**Materials provided**
----------------------------------------
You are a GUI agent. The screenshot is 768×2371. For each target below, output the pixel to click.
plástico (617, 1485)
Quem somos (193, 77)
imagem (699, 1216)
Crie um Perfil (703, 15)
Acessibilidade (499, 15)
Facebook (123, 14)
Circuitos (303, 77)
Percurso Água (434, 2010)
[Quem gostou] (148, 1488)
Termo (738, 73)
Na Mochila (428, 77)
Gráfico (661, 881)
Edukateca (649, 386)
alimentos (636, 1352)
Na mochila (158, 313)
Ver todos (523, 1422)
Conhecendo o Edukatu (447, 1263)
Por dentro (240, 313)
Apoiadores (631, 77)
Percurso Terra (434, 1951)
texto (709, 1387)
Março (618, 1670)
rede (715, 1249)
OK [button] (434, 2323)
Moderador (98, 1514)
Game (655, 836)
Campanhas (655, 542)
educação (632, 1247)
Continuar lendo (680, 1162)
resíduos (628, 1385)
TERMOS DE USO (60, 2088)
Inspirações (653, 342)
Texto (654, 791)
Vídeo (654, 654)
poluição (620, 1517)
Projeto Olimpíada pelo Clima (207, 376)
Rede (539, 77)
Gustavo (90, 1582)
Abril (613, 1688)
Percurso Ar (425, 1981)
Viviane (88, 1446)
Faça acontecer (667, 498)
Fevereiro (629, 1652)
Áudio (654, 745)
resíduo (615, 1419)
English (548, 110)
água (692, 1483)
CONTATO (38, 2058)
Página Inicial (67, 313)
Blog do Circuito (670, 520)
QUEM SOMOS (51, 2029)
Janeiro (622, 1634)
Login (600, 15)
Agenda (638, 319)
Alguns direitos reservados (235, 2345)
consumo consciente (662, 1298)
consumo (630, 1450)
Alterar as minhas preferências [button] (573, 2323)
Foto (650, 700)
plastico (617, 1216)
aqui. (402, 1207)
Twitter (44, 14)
----------------------------------------
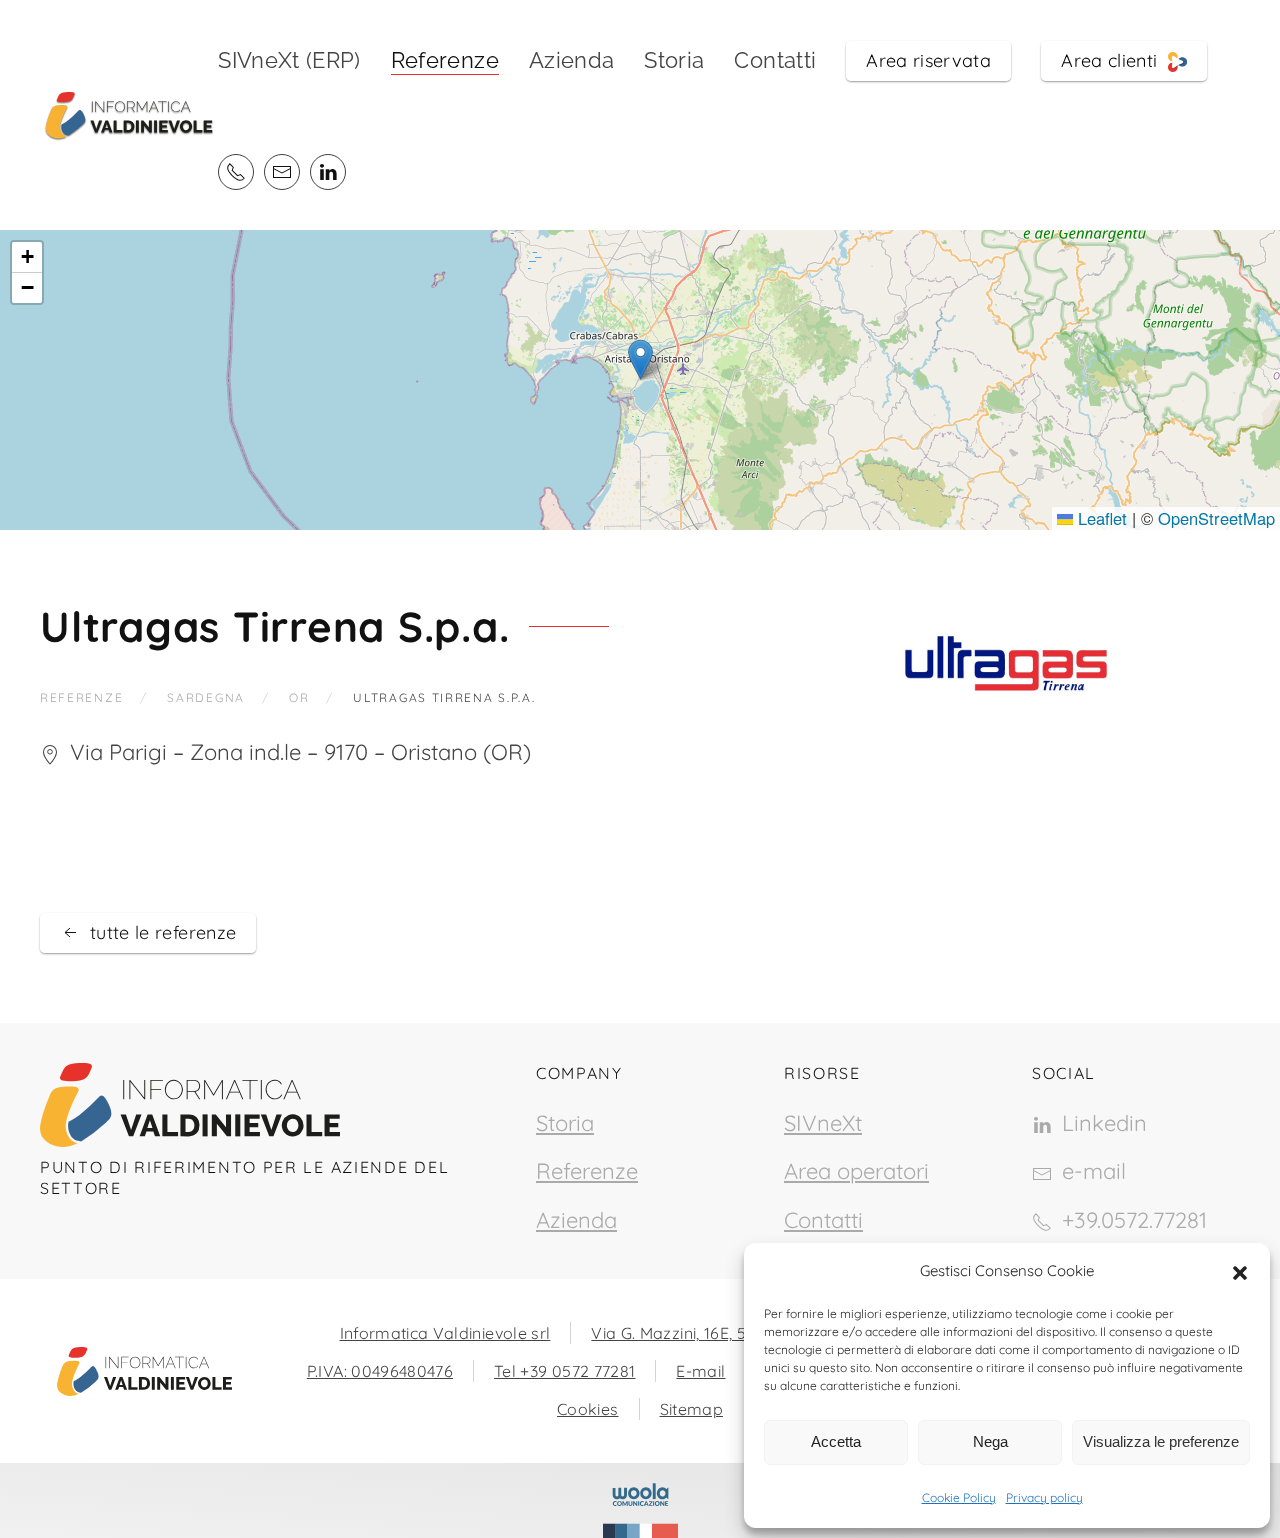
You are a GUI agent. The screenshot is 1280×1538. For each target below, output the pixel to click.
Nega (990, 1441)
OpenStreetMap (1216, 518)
----------------------------------------
**Problem to solve**
Everything above from the line containing "English (548, 110)" down to the line containing "Twitter (44, 14)" should be copied exactly, both end lines included, and nothing else.

**Expected answer**
English (548, 110)
água (692, 1483)
CONTATO (38, 2058)
Página Inicial (67, 313)
Blog do Circuito (670, 520)
QUEM SOMOS (51, 2029)
Janeiro (622, 1634)
Login (600, 15)
Agenda (638, 319)
Alguns direitos reservados (235, 2345)
consumo consciente (662, 1298)
consumo (630, 1450)
Alterar as minhas preferências [button] (573, 2323)
Foto (650, 700)
plastico (617, 1216)
aqui. (402, 1207)
Twitter (44, 14)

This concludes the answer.